WHAT IS REQUIRED:
Copy out each line of the data below in which the string "agent" appears.

=== Begin Enclosure ===

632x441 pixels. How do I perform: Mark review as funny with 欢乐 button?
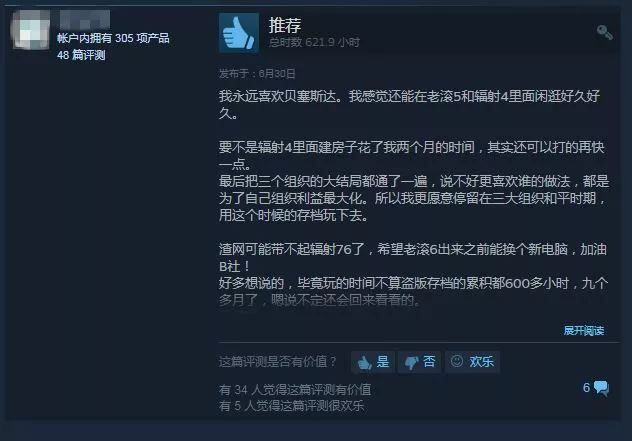(x=472, y=362)
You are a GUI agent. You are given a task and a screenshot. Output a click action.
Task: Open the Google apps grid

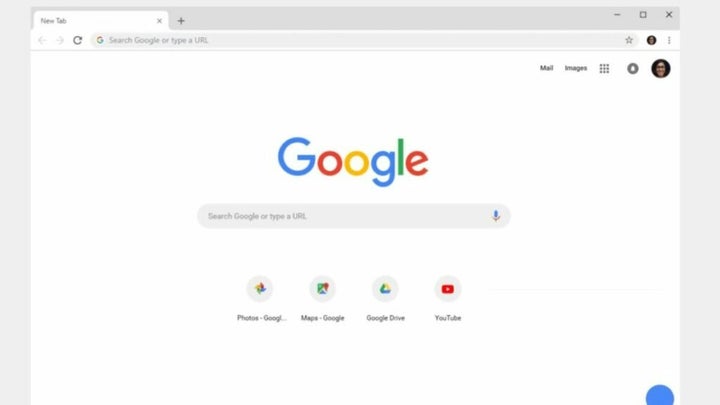[604, 68]
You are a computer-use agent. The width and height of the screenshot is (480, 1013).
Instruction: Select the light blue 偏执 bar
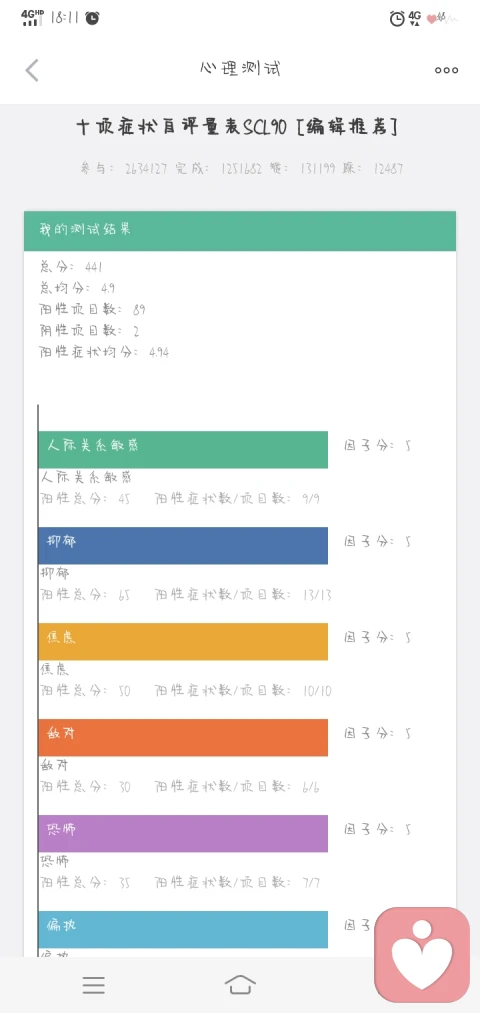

=== End Enclosure ===

THE COMPLETED TASK:
You are a GUI agent. You are given a task and a screenshot. Output a click action.
You are a computer-use agent. The width and height of the screenshot is (480, 1013).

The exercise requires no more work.